CONSEGNA A: Secondo il brano proposto sui capolavori e sulla noia degli editor, chi può decidere che una caffettiera è più bella della Cappella Sistina?
CONSEGNA B: Prosegui il brano proposto sui capolavori e sulla noia degli editor, riprendendo subito dopo la domanda «Che gl'importa?».

Né genio né mercato Il mondo è schiavo della noia degli editor

di Luca Doninelli
La replica alle parole di Veneziani viene prima delle sue stesse parole, ed è una replica prestampata: semplice, evidente e sbagliata (e anche non dovuta). Li sento già che confabulano in corridoio. Figuriamoci, dicono. I capolavori non sarebbero più possibili «perché non abbiamo più un passato da venerare e un futuro da aspettare», perché «abbiamo perduto il senso verticale della grandezza», perché «ci mancano le virtuose disperazioni». Ma tu guarda. Paroloni, dicono: nati dall’invidia e dalla frustrazione di chi non ce l’ha fatta e incolpa il mondo del proprio fallimento. Conosciamo già questa risposta. Ma è una risposta non dovuta, data da chi dovrebbe tacere, perché non rappresenta nessuna controparte. Chi è infatti la controparte? Mondadori? Einaudi? Rcs? Un meccanismo di mercato, forse? Miei cari, dirà qualche manager culturale, con le vostre chiacchiere non si vende, mentre io devo pensare al fatturato. Del resto anche gli scrittori devono pensare alla pensione, al dopopranzo.
Se non esiste più il senso dell’assoluto, di che diavolo parliamo? Purtroppo, chi veramente potrebbe rispondere a Veneziani e alle sue sacrosante considerazioni non parlerà, perché chi parla sono gli impiegati, quelli che non sanno. L’assoluto cos’è, per loro? È come il motore a ioni di un disco volante: fantascienza. Non hanno provato a dare un senso a questa parola e allora ridono di chi ancora ci crede. Ma sono soldatini senza importanza. Quelli che contano sono coloro che sanno benissimo che cosa siano l’assoluto, il senso verticale della grandezza e le virtuose disperazioni, e hanno deliberatamente gettato tutto questo nel cestino della carta straccia. Ci sono alcune persone che comandano, alcuni galleristi che possono decidere che una caffettiera è più bella della Cappella Sistina, alcuni padroni del pensiero che hanno rinnegato i loro padri e adesso sono più ricchi di loro. Questi qui saprebbero cosa rispondere a Veneziani, ma so già che non lo faranno. Che gl’importa?

ESTRATTO DEI DATI:
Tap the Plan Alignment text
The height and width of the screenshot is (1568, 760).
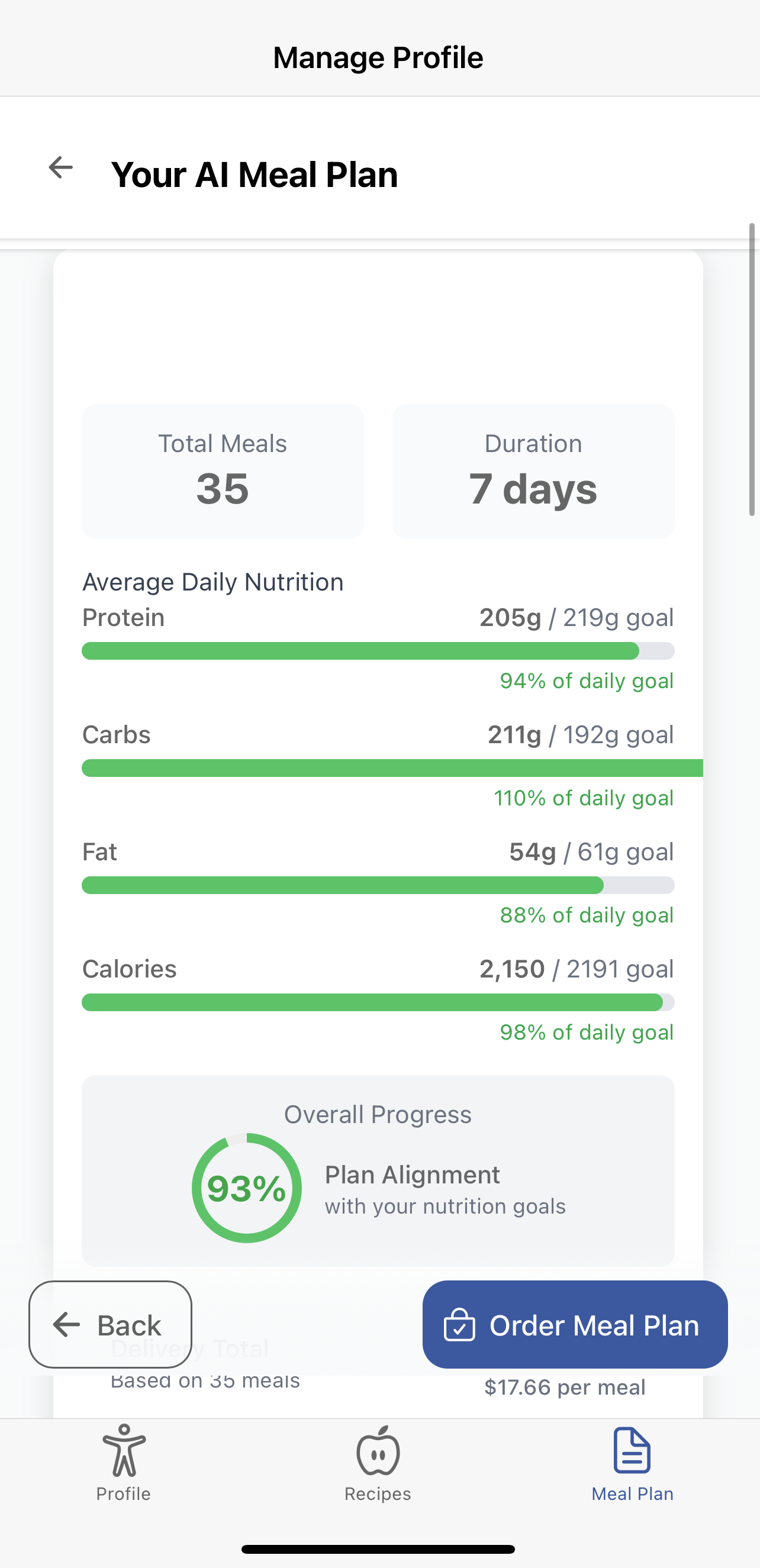pos(413,1175)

RISULTATO A: Alcuni galleristi.

RISULTATO B:
Non siete stati voi editori ed editors a compiere il gesto decisivo: voi che pensate di sapere come si fa un libro di successo... Voi non avete nessuna voce in capitolo, qui. Perché se a uno di voi, il più bravo, lo stratega di mercato più geniale, il manager culturale più lungimirante - bene, se a questo signore nascesse in testa il ghiribizzo di un vero pensiero, di una posizione radicalmente personale sull’arte e sul mondo, potete giurare che in capo a pochissimo tempo si ritroverebbe, e senza dover subire ingiustizia da nessuno, nella schiera dei nemici, nel novero dei depressi, dei frustrati. Come ha ragione Veneziani! Da sottoscrivere riga per riga, soprattutto in quei passaggi scomodi anche per chi li scrive e per chi, come me, li condivide. Perché è vero che tra un genio incompreso e un incompreso che si illude di essere un genio c’è poca differenza...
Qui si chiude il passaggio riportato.